━━ Data section ━━

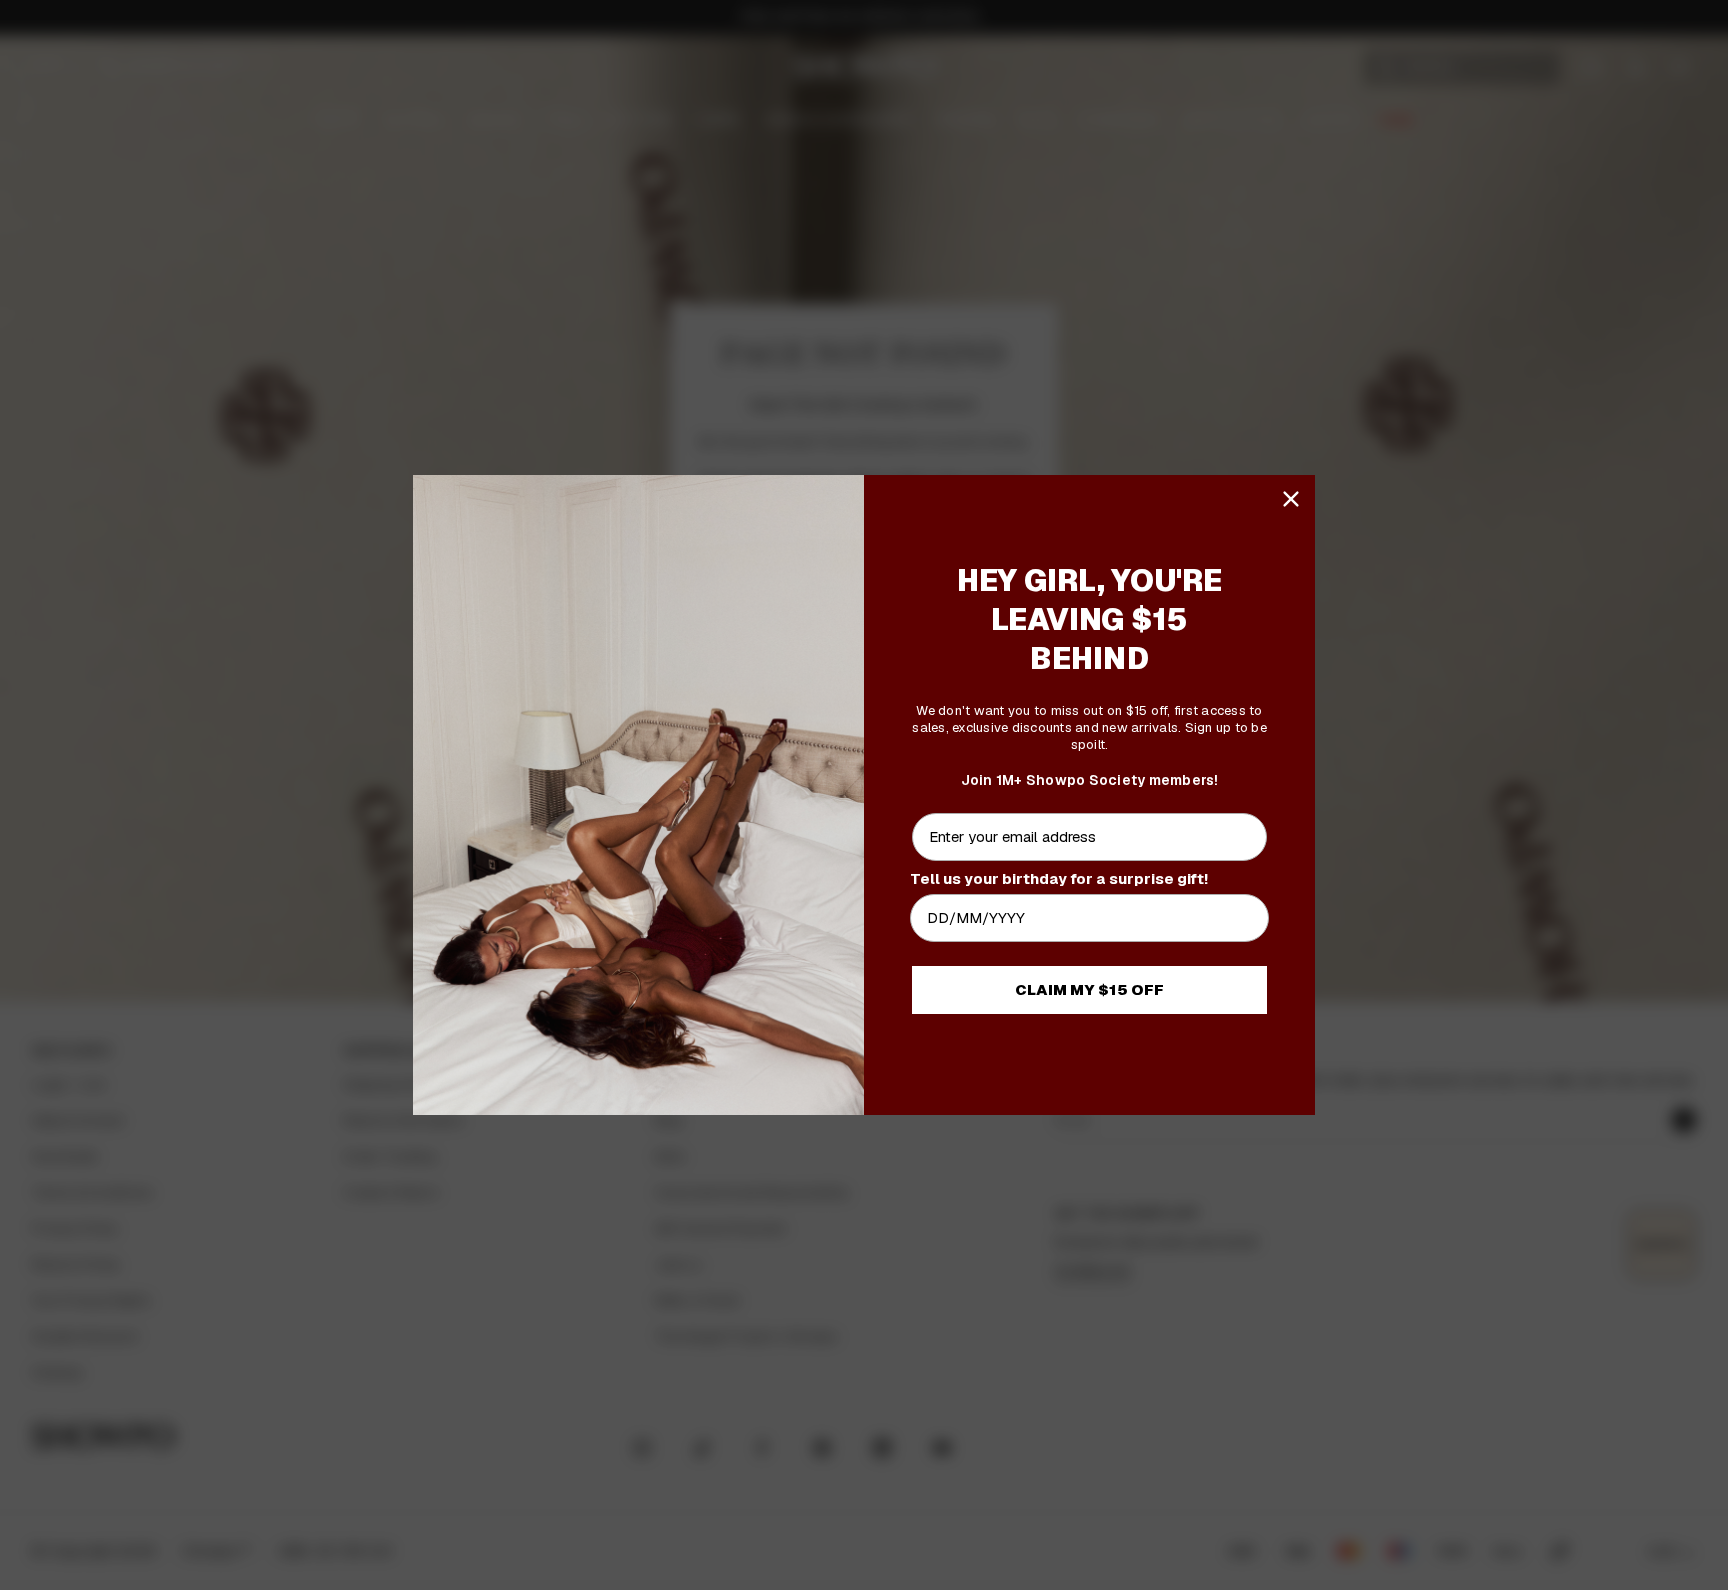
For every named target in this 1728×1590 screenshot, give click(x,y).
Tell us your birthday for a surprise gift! (1059, 878)
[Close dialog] (1291, 499)
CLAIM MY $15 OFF (1089, 989)
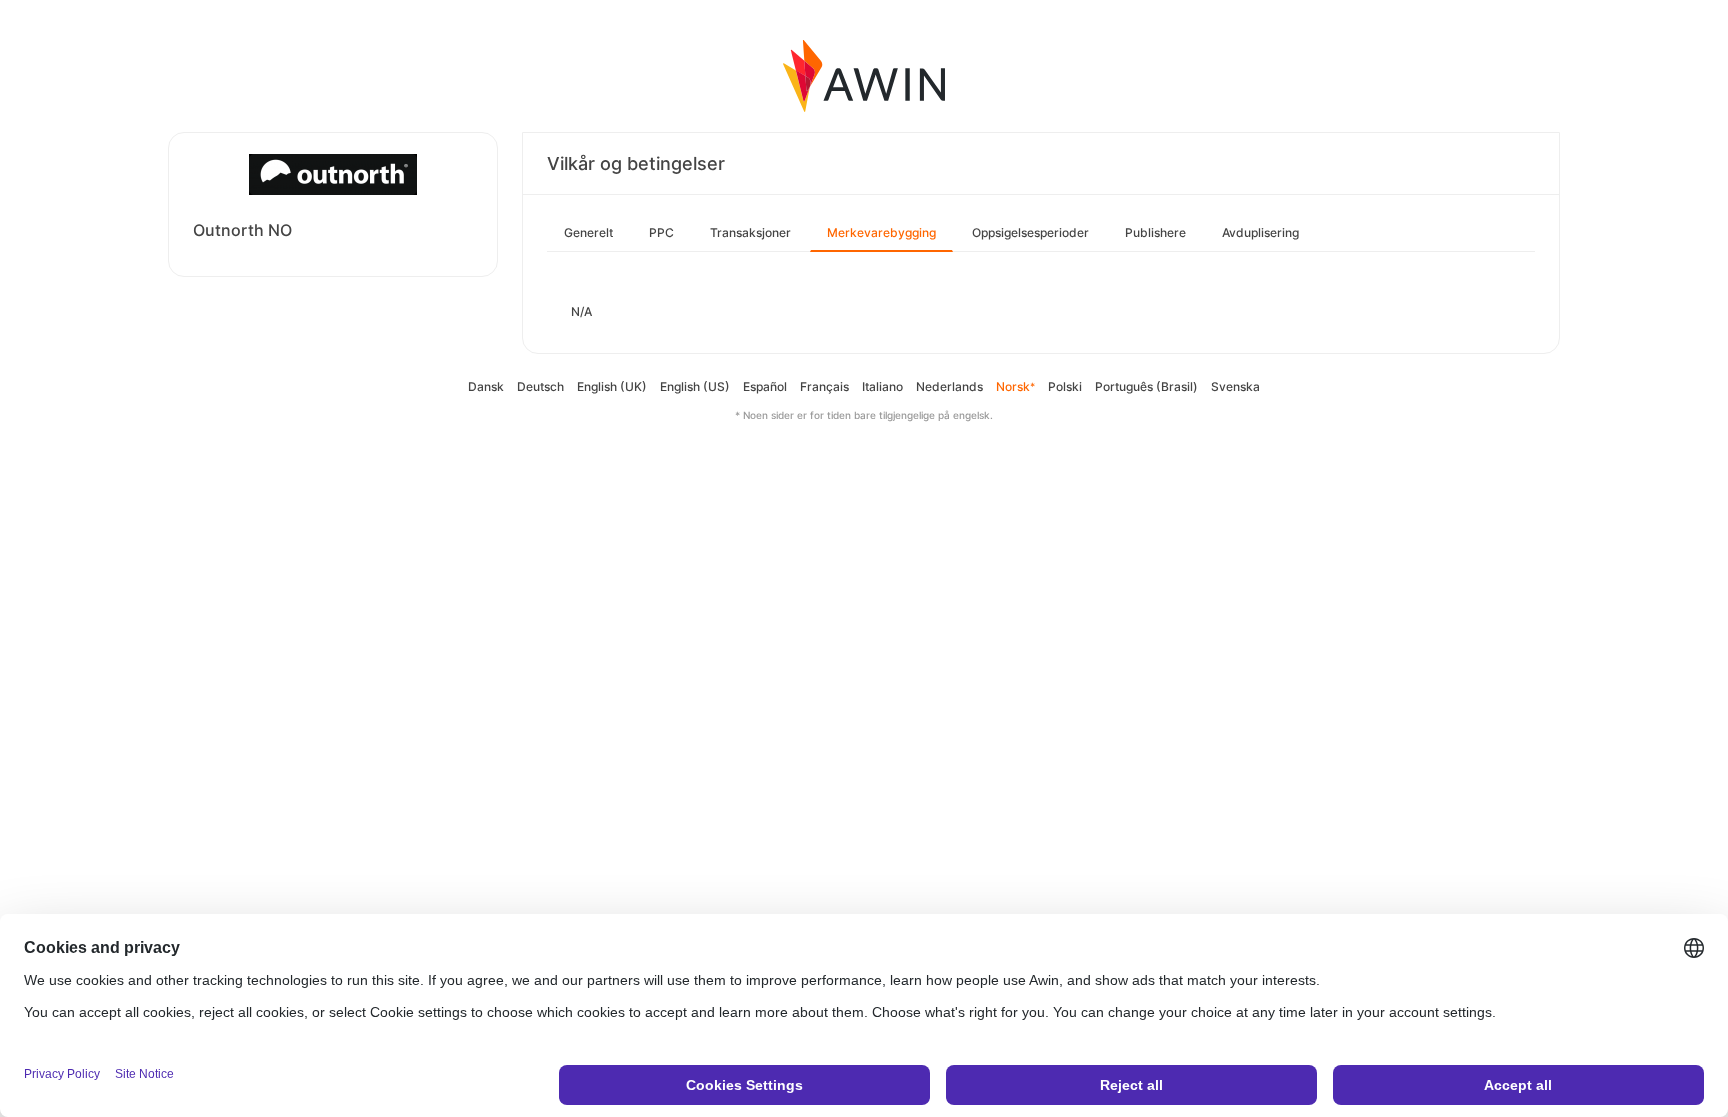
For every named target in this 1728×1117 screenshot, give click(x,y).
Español (765, 386)
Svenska (1235, 386)
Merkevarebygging (881, 232)
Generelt (588, 232)
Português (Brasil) (1146, 386)
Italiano (882, 386)
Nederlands (949, 386)
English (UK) (612, 386)
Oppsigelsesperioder (1030, 232)
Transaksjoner (750, 232)
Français (824, 386)
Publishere (1155, 232)
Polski (1065, 386)
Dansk (486, 386)
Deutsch (540, 386)
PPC (661, 232)
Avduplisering (1260, 232)
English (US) (695, 386)
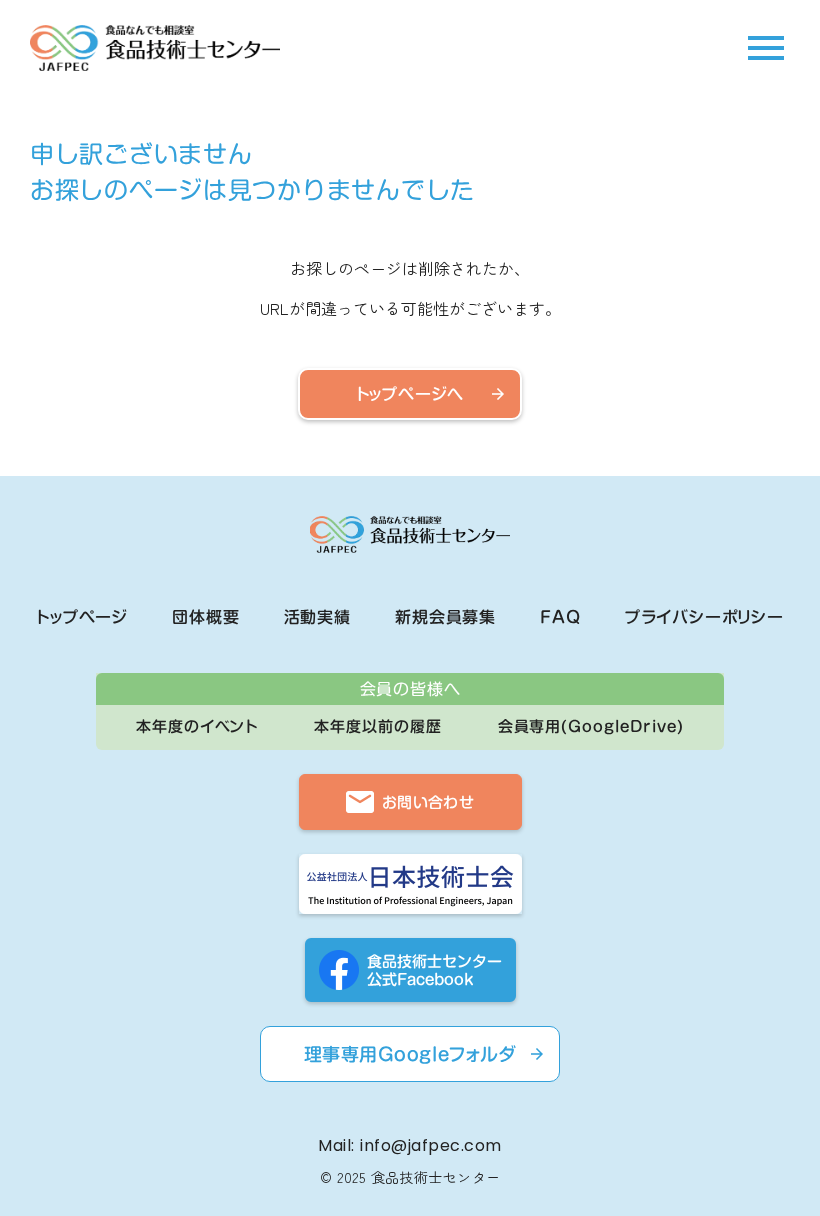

━━━

#### [Instructions to follow]
There should be an exact restatement of the lines from the line with "Polski (1065, 386)" through the last line of the entries above, and no pictures in it.

#### [Reply to the exercise]
Polski (1065, 386)
Dansk (486, 386)
Deutsch (540, 386)
PPC (661, 232)
Avduplisering (1260, 232)
English (US) (695, 386)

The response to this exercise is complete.